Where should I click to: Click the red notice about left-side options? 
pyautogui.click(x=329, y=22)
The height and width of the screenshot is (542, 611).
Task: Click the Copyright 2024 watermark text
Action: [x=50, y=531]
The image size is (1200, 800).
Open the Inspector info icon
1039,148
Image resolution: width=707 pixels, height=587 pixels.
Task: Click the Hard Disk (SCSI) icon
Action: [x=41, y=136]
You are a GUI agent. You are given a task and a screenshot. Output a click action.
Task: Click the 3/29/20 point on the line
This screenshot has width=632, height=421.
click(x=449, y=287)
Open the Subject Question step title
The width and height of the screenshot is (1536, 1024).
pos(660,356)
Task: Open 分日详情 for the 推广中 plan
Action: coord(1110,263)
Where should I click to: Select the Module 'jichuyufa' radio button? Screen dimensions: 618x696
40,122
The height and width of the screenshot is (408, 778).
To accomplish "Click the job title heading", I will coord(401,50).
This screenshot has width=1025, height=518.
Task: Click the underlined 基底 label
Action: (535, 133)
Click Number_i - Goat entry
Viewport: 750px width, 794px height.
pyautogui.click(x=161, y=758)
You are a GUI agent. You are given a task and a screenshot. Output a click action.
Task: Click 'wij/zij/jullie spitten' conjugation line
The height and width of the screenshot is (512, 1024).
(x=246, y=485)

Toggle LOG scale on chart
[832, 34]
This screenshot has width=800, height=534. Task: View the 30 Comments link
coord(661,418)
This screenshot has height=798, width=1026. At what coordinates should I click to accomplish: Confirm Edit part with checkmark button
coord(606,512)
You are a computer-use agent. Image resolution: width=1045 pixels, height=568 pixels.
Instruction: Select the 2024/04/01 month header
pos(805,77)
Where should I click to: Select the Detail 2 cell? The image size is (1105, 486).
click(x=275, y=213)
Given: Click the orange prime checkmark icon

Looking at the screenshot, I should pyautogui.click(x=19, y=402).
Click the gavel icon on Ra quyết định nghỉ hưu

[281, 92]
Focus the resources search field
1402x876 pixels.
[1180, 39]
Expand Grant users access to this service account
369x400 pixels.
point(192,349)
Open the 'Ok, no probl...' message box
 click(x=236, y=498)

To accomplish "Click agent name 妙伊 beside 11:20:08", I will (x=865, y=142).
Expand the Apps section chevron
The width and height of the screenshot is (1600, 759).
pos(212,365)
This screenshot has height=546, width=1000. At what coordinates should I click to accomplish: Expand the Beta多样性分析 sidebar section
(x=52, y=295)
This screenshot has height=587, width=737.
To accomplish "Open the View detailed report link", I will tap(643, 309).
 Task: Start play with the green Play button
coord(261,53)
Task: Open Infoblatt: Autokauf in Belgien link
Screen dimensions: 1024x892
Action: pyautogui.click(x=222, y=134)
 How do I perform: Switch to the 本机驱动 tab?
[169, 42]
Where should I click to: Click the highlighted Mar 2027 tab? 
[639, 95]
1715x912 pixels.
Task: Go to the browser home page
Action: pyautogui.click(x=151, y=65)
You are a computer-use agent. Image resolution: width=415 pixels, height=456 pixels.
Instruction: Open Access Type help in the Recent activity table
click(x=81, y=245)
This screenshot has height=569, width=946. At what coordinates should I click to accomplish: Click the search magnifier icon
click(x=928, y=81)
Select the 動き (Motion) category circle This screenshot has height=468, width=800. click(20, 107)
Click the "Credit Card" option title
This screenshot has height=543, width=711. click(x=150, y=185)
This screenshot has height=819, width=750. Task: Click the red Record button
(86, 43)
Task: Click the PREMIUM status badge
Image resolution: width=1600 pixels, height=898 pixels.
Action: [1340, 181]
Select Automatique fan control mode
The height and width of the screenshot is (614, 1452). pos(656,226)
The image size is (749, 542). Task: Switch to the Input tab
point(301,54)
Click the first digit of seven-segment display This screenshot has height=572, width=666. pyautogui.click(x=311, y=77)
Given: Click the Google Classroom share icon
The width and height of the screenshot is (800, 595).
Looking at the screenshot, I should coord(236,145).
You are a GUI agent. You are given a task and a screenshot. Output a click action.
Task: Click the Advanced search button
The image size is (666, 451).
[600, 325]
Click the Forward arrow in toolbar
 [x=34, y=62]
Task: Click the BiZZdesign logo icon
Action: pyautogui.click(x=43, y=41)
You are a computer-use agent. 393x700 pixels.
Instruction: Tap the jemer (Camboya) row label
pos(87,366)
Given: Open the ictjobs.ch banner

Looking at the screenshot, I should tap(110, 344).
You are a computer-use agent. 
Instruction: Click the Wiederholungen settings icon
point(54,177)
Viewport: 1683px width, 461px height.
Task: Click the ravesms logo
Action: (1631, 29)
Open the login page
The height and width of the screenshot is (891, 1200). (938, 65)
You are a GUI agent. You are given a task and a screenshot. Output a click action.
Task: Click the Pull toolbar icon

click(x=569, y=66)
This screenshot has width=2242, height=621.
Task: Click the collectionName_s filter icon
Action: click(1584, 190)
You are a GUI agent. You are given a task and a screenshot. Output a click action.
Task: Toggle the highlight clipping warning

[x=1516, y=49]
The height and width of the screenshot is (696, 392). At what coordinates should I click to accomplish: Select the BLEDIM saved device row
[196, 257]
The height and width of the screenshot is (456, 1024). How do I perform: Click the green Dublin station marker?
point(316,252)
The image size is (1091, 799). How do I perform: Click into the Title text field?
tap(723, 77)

——

Return the span of lines in the data above that opens at the line with "The image size is (749, 542)." and closes at the line with "You are a computer-use agent. 393x700 pixels.", exactly, ends included, nothing else.

The image size is (749, 542). Task: Switch to the Input tab
point(301,54)
Click the first digit of seven-segment display This screenshot has height=572, width=666. pyautogui.click(x=311, y=77)
Given: Click the Google Classroom share icon
The width and height of the screenshot is (800, 595).
Looking at the screenshot, I should coord(236,145).
You are a GUI agent. You are given a task and a screenshot. Output a click action.
Task: Click the Advanced search button
The image size is (666, 451).
[600, 325]
Click the Forward arrow in toolbar
 [x=34, y=62]
Task: Click the BiZZdesign logo icon
Action: pyautogui.click(x=43, y=41)
You are a computer-use agent. 393x700 pixels.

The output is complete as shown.